[WHAT YOU HAVE TO DO]: Line by line, reproduce exactly the beginning of the listing below, ending with the line that contains "This screenshot has width=179, height=137." and adding nothing.

[INPUT]:
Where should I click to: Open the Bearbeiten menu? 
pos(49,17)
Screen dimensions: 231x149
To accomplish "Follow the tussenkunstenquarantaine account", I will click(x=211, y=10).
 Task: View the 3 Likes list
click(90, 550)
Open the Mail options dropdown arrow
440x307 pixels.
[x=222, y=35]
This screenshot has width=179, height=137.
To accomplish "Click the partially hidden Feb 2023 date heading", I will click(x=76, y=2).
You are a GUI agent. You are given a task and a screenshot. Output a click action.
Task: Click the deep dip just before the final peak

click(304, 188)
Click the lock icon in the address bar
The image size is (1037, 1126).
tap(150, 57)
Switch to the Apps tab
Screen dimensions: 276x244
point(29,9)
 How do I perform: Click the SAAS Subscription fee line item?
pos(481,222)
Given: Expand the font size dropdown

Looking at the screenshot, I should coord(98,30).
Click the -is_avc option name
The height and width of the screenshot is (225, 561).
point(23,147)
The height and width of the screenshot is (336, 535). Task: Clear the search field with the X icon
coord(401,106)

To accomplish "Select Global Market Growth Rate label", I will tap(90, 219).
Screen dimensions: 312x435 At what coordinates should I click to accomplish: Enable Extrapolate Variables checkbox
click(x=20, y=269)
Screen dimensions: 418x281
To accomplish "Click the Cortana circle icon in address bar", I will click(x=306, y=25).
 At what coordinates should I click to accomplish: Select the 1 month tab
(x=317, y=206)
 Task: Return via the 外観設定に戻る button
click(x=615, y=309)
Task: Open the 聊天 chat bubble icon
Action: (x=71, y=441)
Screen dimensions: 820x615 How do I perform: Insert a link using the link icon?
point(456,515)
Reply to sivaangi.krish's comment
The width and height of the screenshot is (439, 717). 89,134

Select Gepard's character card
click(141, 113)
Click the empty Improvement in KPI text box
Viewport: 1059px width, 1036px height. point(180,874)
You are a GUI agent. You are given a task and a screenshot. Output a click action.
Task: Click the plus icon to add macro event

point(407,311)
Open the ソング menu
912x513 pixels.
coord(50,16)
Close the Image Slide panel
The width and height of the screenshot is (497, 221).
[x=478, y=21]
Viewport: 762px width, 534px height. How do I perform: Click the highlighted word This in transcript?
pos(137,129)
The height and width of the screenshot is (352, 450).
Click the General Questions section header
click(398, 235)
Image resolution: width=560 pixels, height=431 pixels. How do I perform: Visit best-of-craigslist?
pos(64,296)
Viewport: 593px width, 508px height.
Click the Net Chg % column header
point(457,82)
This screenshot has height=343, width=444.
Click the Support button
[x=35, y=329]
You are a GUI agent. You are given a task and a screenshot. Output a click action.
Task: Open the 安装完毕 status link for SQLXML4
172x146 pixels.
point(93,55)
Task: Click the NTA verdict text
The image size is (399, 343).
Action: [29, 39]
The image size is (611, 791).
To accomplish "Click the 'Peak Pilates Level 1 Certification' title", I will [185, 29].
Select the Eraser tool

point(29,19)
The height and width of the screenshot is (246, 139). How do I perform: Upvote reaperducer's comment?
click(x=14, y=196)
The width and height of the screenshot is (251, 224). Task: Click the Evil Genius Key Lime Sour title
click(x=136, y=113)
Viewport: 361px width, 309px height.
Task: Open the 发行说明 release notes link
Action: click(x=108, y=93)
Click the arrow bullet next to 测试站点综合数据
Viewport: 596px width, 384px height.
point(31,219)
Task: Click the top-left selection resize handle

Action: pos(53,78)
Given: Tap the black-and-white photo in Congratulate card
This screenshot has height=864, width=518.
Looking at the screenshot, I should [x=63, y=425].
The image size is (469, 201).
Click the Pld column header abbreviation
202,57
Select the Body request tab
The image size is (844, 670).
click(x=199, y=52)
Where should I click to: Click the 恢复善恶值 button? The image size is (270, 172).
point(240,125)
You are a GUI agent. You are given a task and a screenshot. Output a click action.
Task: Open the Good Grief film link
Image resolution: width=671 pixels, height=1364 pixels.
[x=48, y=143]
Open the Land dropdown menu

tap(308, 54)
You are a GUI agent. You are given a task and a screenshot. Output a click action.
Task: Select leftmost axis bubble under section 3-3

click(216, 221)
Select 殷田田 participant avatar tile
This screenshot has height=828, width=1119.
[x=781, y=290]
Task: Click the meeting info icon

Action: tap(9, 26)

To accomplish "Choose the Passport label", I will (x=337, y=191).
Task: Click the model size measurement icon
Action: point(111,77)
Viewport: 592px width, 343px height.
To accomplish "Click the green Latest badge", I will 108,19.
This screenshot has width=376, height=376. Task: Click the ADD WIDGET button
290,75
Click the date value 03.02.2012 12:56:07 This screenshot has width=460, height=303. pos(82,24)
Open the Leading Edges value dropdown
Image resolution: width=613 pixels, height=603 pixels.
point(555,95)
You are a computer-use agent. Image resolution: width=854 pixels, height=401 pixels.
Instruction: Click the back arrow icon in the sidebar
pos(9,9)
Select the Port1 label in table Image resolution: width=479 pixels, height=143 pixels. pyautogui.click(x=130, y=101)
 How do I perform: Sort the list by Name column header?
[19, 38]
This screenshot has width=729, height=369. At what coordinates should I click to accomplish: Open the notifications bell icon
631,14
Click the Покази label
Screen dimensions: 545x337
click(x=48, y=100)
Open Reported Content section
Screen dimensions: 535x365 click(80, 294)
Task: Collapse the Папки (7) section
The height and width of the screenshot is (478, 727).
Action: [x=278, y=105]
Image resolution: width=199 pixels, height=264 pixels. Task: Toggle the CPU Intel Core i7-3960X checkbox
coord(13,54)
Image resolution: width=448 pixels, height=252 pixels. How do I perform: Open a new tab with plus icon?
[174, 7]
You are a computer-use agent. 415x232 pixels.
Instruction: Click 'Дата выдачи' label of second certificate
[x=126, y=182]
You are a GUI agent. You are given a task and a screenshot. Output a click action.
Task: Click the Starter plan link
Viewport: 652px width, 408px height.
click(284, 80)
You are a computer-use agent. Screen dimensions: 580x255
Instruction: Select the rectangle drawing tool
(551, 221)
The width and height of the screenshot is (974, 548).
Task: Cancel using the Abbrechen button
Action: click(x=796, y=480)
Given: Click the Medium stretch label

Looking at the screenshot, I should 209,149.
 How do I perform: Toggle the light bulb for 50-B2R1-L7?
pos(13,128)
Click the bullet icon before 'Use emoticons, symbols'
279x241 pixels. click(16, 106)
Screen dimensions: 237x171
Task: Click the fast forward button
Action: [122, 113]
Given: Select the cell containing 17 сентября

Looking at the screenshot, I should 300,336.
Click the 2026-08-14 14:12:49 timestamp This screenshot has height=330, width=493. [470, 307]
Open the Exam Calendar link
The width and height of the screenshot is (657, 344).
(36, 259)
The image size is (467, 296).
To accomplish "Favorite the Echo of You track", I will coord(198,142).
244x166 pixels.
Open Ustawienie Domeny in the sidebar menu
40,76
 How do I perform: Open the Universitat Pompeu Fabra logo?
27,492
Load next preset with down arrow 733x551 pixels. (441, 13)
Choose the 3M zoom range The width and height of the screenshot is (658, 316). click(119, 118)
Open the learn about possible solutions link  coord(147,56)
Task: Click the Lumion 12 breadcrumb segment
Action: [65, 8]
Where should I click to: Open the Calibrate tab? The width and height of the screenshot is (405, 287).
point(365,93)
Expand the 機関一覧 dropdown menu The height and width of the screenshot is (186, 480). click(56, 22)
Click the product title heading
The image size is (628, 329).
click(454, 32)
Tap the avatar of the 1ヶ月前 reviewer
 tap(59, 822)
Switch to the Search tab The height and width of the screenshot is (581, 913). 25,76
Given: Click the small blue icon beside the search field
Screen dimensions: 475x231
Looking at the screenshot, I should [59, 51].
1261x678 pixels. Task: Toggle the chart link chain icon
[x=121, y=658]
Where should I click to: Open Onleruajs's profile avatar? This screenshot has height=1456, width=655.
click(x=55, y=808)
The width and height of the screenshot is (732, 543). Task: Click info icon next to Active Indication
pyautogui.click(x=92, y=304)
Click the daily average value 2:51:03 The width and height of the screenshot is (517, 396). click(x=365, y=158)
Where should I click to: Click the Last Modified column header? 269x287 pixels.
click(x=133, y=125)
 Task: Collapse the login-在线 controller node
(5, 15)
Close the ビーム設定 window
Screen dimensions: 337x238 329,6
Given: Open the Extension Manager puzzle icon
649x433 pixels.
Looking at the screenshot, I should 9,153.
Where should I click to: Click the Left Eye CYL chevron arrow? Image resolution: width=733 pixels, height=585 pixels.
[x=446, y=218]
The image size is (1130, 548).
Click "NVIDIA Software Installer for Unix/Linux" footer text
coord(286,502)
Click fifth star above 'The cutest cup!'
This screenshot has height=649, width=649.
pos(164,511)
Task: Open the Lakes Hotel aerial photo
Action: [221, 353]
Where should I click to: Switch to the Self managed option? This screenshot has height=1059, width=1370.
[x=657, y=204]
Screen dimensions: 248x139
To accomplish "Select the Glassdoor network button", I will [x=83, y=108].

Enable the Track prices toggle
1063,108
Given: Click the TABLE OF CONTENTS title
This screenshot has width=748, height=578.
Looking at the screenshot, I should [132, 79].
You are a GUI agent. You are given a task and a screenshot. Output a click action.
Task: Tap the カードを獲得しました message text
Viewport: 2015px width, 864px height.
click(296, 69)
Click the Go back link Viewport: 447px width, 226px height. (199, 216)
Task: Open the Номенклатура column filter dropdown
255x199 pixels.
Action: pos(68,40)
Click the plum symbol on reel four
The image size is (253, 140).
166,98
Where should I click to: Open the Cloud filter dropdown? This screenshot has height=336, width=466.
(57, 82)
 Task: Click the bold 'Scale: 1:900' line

[COMPLETED EXERCISE]:
Where should I click to: Open the Bearbeiten menu? 
pos(49,17)
Screen dimensions: 231x149
To accomplish "Follow the tussenkunstenquarantaine account", I will click(x=211, y=10).
 Task: View the 3 Likes list
click(90, 550)
Open the Mail options dropdown arrow
440x307 pixels.
[x=222, y=35]
This screenshot has width=179, height=137.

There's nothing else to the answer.